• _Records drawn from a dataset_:
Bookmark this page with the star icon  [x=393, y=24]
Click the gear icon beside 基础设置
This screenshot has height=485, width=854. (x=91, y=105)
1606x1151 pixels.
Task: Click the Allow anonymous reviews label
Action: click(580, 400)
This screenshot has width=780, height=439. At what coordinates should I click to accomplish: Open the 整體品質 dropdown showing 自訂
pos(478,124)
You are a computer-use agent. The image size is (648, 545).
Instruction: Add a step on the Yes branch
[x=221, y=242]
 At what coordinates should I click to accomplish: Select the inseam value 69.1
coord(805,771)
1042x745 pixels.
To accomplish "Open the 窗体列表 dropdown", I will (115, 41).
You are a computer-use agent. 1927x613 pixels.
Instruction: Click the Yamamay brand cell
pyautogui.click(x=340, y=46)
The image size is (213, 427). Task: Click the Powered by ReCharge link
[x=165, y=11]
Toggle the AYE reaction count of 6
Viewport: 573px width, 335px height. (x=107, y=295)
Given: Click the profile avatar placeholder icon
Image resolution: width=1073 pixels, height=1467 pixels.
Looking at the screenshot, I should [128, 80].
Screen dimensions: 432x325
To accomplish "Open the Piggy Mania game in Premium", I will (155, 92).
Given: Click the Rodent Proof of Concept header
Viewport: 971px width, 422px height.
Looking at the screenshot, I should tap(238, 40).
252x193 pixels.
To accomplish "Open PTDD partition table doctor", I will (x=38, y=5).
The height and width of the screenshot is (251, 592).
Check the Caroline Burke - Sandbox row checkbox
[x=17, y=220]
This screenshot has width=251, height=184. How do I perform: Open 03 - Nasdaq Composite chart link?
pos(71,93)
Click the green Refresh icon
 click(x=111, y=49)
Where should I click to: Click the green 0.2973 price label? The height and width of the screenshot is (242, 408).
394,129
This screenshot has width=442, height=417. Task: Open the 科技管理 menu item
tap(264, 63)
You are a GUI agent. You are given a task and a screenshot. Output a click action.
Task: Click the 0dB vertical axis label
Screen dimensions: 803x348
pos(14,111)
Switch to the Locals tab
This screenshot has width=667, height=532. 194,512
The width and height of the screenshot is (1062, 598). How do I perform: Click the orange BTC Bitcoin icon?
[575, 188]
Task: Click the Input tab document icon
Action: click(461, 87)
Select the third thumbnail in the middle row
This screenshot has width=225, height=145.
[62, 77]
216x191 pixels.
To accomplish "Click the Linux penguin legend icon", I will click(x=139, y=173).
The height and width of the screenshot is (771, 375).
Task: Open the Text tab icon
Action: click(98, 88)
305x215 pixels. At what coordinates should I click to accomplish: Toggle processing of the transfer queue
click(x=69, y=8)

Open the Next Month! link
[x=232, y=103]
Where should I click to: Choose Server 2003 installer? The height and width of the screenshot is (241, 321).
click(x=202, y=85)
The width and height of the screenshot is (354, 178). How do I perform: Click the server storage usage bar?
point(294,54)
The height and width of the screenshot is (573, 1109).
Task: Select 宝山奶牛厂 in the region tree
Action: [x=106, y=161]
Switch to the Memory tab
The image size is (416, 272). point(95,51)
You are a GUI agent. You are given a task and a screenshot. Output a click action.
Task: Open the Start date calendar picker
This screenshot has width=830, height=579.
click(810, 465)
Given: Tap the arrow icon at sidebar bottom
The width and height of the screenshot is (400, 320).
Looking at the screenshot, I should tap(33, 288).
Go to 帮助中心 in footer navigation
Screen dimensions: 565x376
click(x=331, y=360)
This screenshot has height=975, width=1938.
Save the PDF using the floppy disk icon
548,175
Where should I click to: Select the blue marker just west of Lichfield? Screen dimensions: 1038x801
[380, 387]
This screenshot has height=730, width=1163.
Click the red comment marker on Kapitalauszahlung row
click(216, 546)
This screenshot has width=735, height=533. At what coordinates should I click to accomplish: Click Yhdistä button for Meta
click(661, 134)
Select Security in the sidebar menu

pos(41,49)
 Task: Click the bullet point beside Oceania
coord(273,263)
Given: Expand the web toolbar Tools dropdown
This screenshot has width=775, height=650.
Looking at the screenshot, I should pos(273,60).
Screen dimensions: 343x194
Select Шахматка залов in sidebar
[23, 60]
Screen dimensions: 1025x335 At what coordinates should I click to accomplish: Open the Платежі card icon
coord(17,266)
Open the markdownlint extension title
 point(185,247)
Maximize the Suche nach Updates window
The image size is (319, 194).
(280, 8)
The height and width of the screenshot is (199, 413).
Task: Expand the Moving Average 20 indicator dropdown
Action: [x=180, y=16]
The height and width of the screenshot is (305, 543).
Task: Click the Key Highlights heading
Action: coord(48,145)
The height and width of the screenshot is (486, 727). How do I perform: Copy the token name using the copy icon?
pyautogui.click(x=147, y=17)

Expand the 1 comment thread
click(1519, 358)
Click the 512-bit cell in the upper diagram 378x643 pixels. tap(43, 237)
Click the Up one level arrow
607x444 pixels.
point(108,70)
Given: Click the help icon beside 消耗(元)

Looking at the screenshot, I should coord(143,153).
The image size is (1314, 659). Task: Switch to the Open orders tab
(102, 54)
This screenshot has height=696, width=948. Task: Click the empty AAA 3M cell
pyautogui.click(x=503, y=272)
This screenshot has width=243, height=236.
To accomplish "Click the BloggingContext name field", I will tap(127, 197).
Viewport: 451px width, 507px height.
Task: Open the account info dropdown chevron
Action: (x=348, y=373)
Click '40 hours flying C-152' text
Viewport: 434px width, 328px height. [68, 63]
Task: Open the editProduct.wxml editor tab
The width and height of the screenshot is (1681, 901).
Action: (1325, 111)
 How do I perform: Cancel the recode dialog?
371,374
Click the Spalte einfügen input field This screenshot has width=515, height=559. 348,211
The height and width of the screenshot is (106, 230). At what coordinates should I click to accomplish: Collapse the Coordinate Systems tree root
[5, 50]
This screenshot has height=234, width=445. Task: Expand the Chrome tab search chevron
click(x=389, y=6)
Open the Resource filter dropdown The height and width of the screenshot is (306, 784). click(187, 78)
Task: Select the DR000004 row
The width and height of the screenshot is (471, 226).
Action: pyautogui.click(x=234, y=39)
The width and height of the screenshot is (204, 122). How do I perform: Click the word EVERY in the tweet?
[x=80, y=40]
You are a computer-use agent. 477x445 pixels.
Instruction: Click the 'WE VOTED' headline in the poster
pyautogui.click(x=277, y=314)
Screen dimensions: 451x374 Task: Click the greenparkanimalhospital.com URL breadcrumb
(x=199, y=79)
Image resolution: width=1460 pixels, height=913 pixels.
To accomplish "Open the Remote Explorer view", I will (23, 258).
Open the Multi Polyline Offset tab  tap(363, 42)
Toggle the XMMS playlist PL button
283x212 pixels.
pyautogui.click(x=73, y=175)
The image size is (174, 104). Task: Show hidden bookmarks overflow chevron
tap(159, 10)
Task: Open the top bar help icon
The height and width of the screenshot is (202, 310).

• _Assignment_:
Find the line that contains "The image size is (174, 104).". Restate it and all lines after it exactly, ending with the final line of the data.

• _Solution for this problem_:
The image size is (174, 104). Task: Show hidden bookmarks overflow chevron
tap(159, 10)
Task: Open the top bar help icon
The height and width of the screenshot is (202, 310).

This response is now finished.